The amendment states that a portion of the premium collected by insurers would go to the government’s pool to cover the government’s risk of paying for claims above $1M. The percentage that a plan will pay to access this reinsurance will need to be determined but it will give the government a taste of what insurers faced trying to price plans with unlimited lifetime maximum benefits. Pre-ACA insurer’s plans would have lifetime limits ranging from $2M to $6M depending on the region. That’s one reason the ACA’s unlimited lifetime benefit was so scary to offer for insurers.
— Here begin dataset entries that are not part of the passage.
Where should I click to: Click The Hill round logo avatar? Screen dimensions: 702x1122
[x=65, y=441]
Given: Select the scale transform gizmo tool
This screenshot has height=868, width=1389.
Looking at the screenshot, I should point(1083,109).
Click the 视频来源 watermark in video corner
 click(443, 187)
What about the GROUP MARKET
Initially, it appears that FIRSP does not apply to employer sponsored plans in what’s referred to as the group market. The group market has traditionally been divided into 2 or 3 group sizes; small group (2-50EEs), mid-size (51-100EEs) and large employers having 100+ employees.  I would suggest that FIRSP is shortsighted if it only covers individual market and should be expanded. The average size of employers in the small group market is under eight (8) employees per group but employers with less than three (3) employees is common.

The FIRSP would help keep the premiums lower and stable in this market segment and therefore should be included. Of course actions to help in this market segment could cause employers to purchase their coverage directly from insurers and stay away from their state-run exchanges.
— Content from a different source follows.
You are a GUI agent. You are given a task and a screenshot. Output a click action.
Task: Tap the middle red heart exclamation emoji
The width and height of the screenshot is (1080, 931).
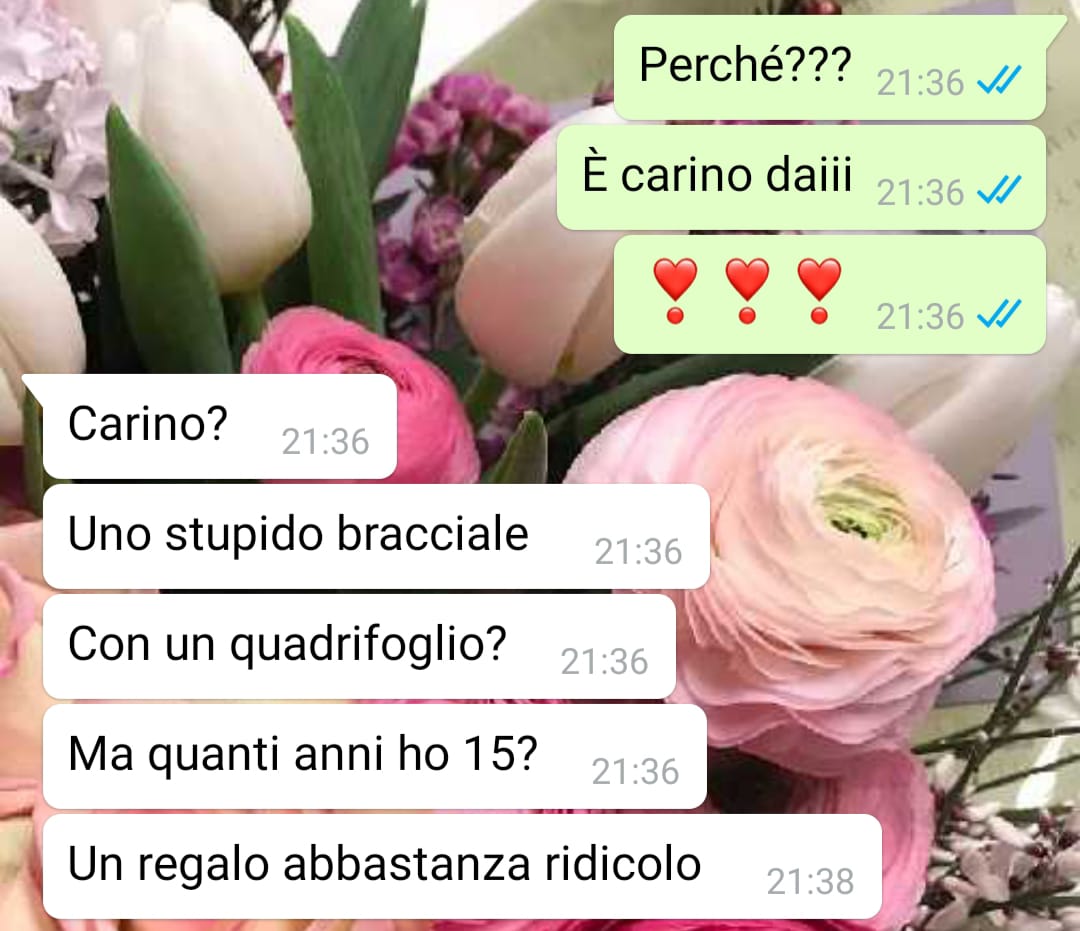747,291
If FIRSP does not accommodate the group market then it would lead one to believe that the authors are not supportive of the small group market. That would lead one to believe that it is just a ploy to take a step closer toward single payer because the government would still be controlling the strings.
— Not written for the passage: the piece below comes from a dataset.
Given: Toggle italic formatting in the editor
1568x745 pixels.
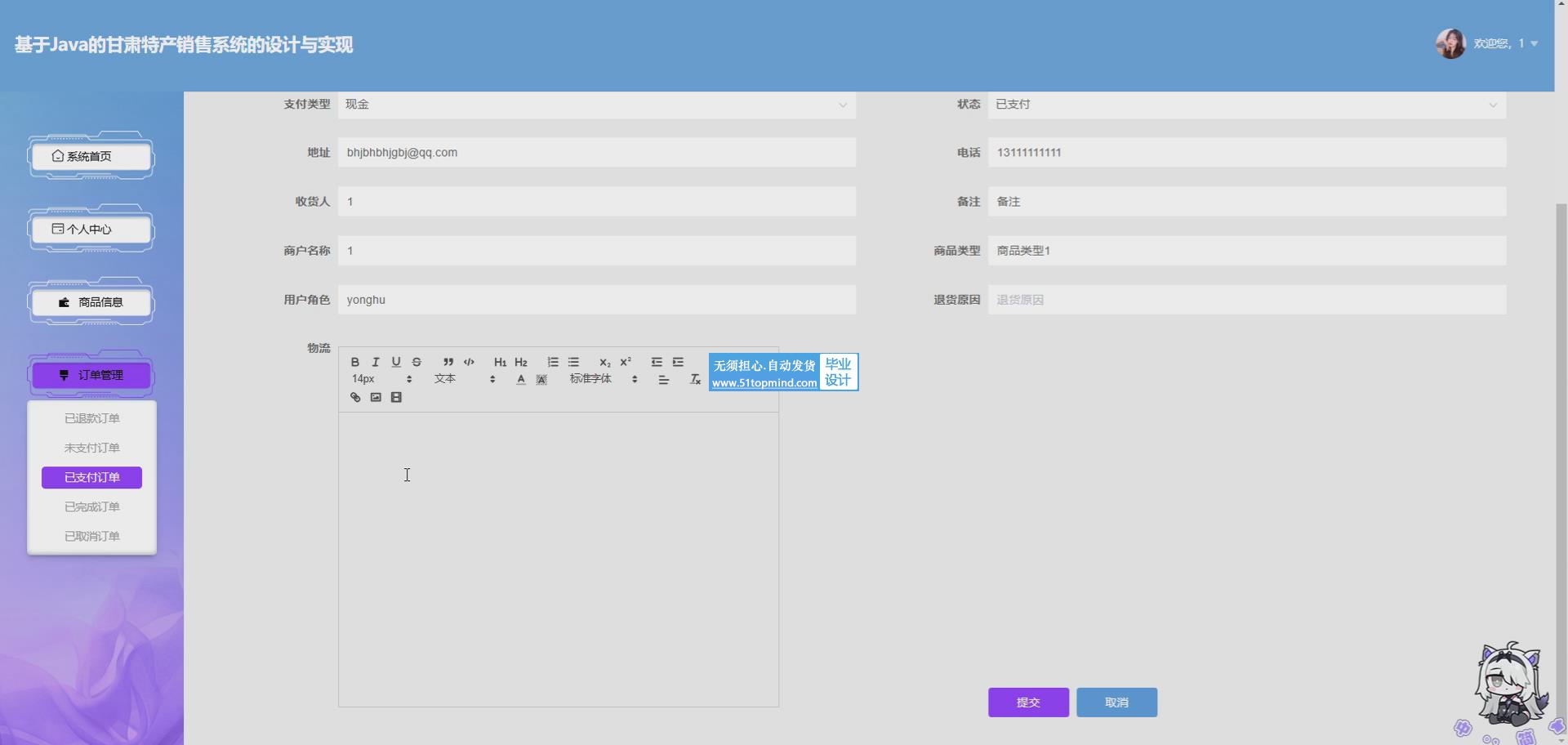Looking at the screenshot, I should click(376, 362).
To include the small group market in FIRSP the reinsurance stop loss level could be increased above the $1M in the individual market and could be negotiated based on region of the country, size of insurer, PPO vs HMO and so forth. Again, a one size fits all approach does not need to apply.

The first draft of FIRSP leaves much to the states which is the Republican narrative these days but also suggests someone is saying “I don’t want to deal with it”. Leaving decisions to the states could be problematic for large populations like those in California or New York. It would be easy for the Feds to establish the means and manner in which reinsurance claims could be paid and thus avoid the liberal minded states tendencies toward single payer. Heck, let a good TPA handle it for the Feds and problem solved.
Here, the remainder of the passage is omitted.